#### TASK GOAL
Write out, without any change, the lines in the material below that run from the line with "The width and height of the screenshot is (950, 423)." through the line with "Given: Select the S size column header", both included.
--------------------------------------------------
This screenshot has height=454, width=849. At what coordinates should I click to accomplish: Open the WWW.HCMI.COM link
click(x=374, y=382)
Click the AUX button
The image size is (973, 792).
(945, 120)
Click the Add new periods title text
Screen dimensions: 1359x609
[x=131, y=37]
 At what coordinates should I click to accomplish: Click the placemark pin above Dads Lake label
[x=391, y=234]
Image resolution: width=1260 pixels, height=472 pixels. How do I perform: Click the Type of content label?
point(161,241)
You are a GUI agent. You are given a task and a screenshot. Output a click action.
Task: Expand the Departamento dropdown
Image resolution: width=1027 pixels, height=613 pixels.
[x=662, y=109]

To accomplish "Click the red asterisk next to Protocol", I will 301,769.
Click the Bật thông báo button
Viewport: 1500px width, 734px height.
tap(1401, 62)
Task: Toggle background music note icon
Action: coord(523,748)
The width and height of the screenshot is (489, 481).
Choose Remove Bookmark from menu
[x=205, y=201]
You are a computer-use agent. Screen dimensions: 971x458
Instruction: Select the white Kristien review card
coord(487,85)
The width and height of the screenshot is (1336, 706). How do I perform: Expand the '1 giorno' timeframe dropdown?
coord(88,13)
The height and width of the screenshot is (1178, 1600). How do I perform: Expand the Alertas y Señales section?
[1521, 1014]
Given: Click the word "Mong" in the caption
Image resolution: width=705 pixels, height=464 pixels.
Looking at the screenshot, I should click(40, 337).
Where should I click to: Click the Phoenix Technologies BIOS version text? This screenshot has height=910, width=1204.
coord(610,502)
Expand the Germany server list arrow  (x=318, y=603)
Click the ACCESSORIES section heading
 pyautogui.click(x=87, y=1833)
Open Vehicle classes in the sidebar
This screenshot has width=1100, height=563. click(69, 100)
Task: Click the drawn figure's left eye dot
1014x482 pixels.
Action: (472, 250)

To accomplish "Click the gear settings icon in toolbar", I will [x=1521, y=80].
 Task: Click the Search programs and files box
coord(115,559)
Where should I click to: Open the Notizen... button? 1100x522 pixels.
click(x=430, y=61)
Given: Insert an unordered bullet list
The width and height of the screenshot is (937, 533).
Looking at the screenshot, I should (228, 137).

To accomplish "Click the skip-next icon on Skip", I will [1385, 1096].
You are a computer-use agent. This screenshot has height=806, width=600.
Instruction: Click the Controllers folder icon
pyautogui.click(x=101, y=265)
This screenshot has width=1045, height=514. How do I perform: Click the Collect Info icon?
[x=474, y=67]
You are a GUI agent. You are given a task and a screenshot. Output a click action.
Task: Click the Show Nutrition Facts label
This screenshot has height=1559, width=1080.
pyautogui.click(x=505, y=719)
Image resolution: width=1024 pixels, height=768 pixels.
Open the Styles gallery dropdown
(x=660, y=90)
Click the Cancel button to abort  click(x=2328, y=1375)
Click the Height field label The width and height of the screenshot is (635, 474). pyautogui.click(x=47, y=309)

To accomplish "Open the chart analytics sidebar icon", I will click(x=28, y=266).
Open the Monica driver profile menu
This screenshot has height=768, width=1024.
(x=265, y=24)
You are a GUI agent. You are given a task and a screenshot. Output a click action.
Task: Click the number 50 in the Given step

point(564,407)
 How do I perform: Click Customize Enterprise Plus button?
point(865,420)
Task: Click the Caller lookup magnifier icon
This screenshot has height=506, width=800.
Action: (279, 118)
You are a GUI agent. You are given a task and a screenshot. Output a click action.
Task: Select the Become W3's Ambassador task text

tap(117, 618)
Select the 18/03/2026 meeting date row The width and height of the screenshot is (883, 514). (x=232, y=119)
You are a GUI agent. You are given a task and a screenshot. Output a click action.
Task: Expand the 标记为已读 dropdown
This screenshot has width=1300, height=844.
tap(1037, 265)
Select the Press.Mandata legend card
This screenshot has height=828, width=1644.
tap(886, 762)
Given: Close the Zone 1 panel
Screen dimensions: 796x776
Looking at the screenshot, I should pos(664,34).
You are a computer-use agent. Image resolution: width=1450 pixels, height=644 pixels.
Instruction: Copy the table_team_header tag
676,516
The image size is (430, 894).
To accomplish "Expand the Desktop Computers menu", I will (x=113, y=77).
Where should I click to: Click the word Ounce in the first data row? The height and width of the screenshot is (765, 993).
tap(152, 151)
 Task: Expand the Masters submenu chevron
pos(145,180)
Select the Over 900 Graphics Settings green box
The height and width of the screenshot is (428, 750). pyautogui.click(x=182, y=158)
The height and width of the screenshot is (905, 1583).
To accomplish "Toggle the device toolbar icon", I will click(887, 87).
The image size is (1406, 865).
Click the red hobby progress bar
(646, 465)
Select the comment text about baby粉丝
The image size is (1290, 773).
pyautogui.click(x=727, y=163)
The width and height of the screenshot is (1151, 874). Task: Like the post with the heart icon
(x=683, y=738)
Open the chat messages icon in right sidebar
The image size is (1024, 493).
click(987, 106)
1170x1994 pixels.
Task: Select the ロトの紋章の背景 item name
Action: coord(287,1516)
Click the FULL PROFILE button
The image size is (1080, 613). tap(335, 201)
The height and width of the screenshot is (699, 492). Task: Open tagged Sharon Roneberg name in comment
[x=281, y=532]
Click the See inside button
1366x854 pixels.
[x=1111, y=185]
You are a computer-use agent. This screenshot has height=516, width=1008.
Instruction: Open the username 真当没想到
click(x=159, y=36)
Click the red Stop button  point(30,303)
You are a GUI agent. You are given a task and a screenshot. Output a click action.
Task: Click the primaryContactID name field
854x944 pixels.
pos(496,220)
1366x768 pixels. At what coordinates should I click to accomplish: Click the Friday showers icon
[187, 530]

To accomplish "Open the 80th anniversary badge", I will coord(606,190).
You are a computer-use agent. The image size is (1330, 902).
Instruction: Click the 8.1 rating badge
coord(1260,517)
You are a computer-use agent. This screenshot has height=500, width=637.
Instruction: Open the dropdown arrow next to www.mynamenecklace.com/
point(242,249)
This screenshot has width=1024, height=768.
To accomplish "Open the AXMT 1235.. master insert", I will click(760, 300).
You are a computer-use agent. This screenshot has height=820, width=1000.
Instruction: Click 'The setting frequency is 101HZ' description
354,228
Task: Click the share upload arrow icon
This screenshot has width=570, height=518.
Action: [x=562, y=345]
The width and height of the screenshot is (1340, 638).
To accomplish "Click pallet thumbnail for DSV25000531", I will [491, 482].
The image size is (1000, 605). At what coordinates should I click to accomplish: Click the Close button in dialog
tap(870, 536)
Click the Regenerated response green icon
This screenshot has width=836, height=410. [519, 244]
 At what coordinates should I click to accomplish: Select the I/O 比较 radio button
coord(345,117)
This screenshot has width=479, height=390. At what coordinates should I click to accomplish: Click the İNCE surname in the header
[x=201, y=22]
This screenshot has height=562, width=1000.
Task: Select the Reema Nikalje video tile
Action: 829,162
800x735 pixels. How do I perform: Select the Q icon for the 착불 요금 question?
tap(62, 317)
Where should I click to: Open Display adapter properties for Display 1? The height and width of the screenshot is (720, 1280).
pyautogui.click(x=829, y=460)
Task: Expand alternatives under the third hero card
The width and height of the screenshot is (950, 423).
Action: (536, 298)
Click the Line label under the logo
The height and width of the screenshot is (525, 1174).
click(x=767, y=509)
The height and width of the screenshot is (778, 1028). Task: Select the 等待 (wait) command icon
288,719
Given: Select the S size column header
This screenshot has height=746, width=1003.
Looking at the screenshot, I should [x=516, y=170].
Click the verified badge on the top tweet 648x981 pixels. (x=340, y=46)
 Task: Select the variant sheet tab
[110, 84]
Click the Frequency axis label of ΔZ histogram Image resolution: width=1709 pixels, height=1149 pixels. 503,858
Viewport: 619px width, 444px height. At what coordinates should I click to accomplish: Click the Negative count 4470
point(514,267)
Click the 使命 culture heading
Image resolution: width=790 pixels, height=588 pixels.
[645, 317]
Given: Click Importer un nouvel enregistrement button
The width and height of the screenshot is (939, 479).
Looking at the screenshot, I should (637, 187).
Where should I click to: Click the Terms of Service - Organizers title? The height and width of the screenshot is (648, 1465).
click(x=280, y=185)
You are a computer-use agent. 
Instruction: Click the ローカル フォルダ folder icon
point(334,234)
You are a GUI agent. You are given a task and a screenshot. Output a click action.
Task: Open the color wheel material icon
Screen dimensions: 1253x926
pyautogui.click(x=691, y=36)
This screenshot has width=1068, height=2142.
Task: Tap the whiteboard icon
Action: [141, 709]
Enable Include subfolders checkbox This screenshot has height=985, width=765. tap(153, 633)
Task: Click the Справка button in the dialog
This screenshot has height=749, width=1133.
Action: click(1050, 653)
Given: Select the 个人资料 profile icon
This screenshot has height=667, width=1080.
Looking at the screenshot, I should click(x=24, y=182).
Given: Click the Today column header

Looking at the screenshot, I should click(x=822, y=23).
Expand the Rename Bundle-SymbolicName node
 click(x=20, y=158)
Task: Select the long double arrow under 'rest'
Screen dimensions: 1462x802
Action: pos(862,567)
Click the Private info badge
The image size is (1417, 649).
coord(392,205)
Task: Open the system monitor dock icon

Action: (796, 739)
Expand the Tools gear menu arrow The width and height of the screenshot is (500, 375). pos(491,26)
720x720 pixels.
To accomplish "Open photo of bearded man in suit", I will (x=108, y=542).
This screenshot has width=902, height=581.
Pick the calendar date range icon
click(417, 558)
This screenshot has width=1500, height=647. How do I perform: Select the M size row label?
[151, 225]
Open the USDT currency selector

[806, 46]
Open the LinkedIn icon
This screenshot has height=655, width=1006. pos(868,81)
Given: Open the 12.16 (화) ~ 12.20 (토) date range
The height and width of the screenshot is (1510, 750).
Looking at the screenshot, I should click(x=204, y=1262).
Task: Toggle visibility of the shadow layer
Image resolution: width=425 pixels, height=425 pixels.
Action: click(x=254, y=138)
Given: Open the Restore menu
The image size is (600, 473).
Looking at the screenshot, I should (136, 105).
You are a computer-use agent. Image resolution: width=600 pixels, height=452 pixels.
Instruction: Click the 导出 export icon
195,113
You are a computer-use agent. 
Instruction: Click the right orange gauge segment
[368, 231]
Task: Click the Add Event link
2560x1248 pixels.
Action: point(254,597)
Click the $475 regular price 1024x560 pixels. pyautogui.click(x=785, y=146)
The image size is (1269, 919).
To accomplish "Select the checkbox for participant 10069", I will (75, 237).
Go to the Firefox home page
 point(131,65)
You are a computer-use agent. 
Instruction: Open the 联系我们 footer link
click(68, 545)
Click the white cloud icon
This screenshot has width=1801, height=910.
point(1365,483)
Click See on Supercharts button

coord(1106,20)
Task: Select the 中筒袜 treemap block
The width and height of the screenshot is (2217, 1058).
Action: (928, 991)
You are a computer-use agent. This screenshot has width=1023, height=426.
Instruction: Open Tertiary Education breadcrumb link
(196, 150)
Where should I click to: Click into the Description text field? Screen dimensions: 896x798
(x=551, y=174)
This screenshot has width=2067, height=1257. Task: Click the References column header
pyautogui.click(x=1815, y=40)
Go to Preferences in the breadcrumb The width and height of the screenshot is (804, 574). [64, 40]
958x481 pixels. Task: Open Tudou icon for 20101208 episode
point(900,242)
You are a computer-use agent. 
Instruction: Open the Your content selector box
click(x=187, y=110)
--------------------------------------------------
#### TASK RESPONSE
The width and height of the screenshot is (950, 423).
Action: (536, 298)
Click the Line label under the logo
The height and width of the screenshot is (525, 1174).
click(x=767, y=509)
The height and width of the screenshot is (778, 1028). Task: Select the 等待 (wait) command icon
288,719
Given: Select the S size column header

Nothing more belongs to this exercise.